Одинокая озлобленная старуха, приготовившая дочери три главных подарка: уродливые толстые икры, тотальный контроль и полностью схожее со своим будущее. Лишенное радости, лишенное мужчин. Будущее, в котором самым ярким пятном будет доставшаяся от брюхатой родственницы желтая блузка.
– Мне не нужны все эти вещи, – Лизе представила, как после этих слов треснуло небо и огромный кусок летит ей прямо на макушку.
– В смысле? А для кого же это все? Зачем Элка передавала? – Ольга Семеновна как-то сразу вспотела, покраснела, и одновременно побелели костяшки пальцев, сжимающих злополучную блузку.
– Я не знаю, для кого она все это передавала, но носить я это не буду! Забирай все и уходи сама! И не смей больше приходить без звонка! – Лиза и сама ощутила, как на щеках разгорелся огонь, а ладони похолодели и вспотели. Её лихорадило, сердце бешено колотилось, а где-то внутри зарождалась эйфория, опьяняющая все больше, заставляющая кричать все громче.
Не дожидаясь, пока мать очнется, она вырвала у нее из рук блузку и швырнула в общую кучу. Сгребла все за один раз и затолкала в пакет, после чего всучила его матери, у которой от выступивших слез остекленели глаза, и побежала в прихожую.
– Вон! – девушка закричала так, что связки тут же отозвались сначала острой, потом тупой ноющей болью. Это стоило того, чтобы мать, как под гипнозом, затолкала свои икры в зимние сапоги, сняла с вешалки пальто и молча вышла за дверь.
От грохота, с которым Лиза ее захлопнула, залаяла соседская собака.
***
Остаток дня прошел в дурмане. Счастливая и обновленная, Лиза летала по комнатам, которые решила хорошенько вычистить после ухода матери. Она сняла посеревшую, пахнущую пылью тюль, вытряхнула из шкафа одежду, набила два пакета "бабкиными" юбками и свитерами. Неохотно стащила простынь и наволочки и пока несла их до бельевой корзины все вдыхала и вдыхала непривычный мускусный запах.
На выходе из ванной Лиза встала, как вкопанная – силы и вдохновение иссякли так же неожиданно, как появились. Эйфория закончилась – вернулась тревога. Еще один подарок злой феи, которая ее родила.
Сначала выступили слезы, а потом не получилось вдохнуть. Хватая ртом воздух, девушка беспомощно осматривалась по сторонам. Ей казалось, что она умрет если не в эту, то непременно в следующую секунду. Сердце ошпарит кипяток сильнейшей боли, и оно не выдержит.

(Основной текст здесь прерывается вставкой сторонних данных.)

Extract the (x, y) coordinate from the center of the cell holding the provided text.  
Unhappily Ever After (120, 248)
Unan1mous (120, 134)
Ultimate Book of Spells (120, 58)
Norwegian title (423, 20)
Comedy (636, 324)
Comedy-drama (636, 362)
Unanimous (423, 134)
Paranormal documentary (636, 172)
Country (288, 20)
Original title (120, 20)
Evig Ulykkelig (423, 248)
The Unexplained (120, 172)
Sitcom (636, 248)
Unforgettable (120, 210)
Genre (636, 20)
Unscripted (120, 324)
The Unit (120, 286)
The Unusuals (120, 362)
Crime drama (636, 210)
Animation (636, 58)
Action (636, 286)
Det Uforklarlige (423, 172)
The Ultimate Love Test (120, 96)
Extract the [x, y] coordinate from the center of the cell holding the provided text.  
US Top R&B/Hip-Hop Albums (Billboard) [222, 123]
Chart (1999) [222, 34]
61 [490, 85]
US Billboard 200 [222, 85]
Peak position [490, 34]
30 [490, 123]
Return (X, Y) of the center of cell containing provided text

Держась за стену, которая, казалось, плыла куда-то под онемевшей рукой, Лиза опустилась на пол.
В такие моменты ей казалось, что проще совсем не жить, чем постоянно ощущать себя на грани.
С трудом, сбиваясь после каждой десятки, она досчитала до шестидесяти и стала осторожно подниматься, будто боясь уронить и разбить себя. Прошаркав по-старушечьи, добралась до кухни, налила воды и села за стол, на котором еще лежали разбросанные книжки – быстрые декорации, приготовленные исключительно для матери.
Лиза включила смартфон – разумеется, Саша не звонил. Разумеется, Саша не писал. Девушка открыла «календарь тревоги» и отметила день черным, если так пойдет и дальше, телефон ей потребуется только ради этого.
Ну или чтобы ответить на звонок матери. А потом снова зайти в календарь и снова отметить день черным.
Этих черных дней у Лизы накопилось немало. Все началось со школьного вечера в седьмом классе, вместо которого девочка отправилась в свою комнату, все еще ощущая пожар на лице от грубой мочалки. Мать так разозлилась на тушь и помаду, будто дочь явилась к ней в традиционном раскрасе вражеского племени. Опала насчет косметики захватила и выпускной – на снимках испуганное бледное пятно в блекло-салатовом облаке с плеча тетки. Той самой разродившейся столичной Элки.
Может, что-то было и раньше, но очевидно незначительное, если Лиза не могла вспомнить. Все началось, когда девочка стала превращаться в девушку. И мать, как извращенный китайский торговец детьми, старалась запрятать дочь в тесный сосуд, вылепить по нужному подобию, изуродовать естественный рост.